Congress, with the president’s signature, can terminate both of those programs any time they want to.
LOL. You are 50 years too late for that.
Social Security Quick Calculator
https://www.ssa.gov/oact/quickcalc
My example. If you figure 66 and a half which I could do I would lose about $90/month if wait 6 months. If 70 then that is $500/month more. I am lucky I have some stock so my retirement should not be a worry about money.
Retirement
Your estimated monthly benefit amount, beginning at age 67 in 2025, is $1,800.00
Your estimated monthly benefit amount, beginning at age 66 and 6 months in 2024, is $1,711.00
Your estimated monthly benefit amount, beginning at age 70 in 2028, is $2,302.00
Oh yeah! I forgot! Thanks for the link.
When I was a young man, my grandfather warned me about the government programs like the 401K and IRA.
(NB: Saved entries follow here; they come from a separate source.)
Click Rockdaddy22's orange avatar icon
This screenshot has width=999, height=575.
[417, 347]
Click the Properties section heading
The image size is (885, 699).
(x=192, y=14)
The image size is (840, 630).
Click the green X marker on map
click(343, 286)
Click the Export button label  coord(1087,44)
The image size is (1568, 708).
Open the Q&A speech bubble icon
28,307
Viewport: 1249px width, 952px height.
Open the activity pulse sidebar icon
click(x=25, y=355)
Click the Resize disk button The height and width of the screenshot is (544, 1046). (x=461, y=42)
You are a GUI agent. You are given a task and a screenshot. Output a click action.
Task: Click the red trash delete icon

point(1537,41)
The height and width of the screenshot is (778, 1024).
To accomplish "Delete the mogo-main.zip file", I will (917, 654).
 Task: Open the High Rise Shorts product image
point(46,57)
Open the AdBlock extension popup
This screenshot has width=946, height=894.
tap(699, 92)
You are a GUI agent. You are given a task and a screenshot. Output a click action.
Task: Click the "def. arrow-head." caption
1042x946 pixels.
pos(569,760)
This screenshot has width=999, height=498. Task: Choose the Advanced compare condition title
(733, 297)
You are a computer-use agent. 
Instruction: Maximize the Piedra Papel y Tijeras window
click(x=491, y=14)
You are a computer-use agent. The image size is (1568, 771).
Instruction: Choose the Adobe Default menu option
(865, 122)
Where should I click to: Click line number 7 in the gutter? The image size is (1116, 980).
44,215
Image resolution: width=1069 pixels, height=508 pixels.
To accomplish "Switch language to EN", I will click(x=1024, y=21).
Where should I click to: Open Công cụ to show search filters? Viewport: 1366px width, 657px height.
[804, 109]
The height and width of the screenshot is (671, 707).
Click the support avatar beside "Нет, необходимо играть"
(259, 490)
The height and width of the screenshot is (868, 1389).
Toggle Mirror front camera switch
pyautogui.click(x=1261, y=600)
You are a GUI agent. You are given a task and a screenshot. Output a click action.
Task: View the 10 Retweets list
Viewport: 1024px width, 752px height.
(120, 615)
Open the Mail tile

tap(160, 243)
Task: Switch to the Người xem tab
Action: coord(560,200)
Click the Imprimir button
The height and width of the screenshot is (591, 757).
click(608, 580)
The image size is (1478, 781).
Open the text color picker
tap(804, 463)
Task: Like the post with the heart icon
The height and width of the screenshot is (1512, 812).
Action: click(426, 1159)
He said that the government will consider that money “theirs”, and that one of these days they will go after it.
Now,i have a 401K, an IRA, and some other investments. I keep seeing rumblings that those accounts will be seized to fund SSI. One of these days,they will be.
Why do they have to pay you the money you paid for 50 years? It's not your money. Do you also want to be refunded all the other taxes you've paid as well. I suspect it has all been spent.
Can I imagine it? I've seen it every time there is a thread about the federal taxing scheme commonly called "social security".
Indeed. The other side is that because no one has any actual individual interest in social security payments, all the poor sucker who worked and paid in all their lives, then dropped dead at 60 would get nothing at all. At least as originally conceived. That was one of the things that made it a variant of the classic 'ponzi' scheme. Of course, over the years they've added so many additional classes of 'beneficiaries' of the scheme, that demand has far outstripped supply.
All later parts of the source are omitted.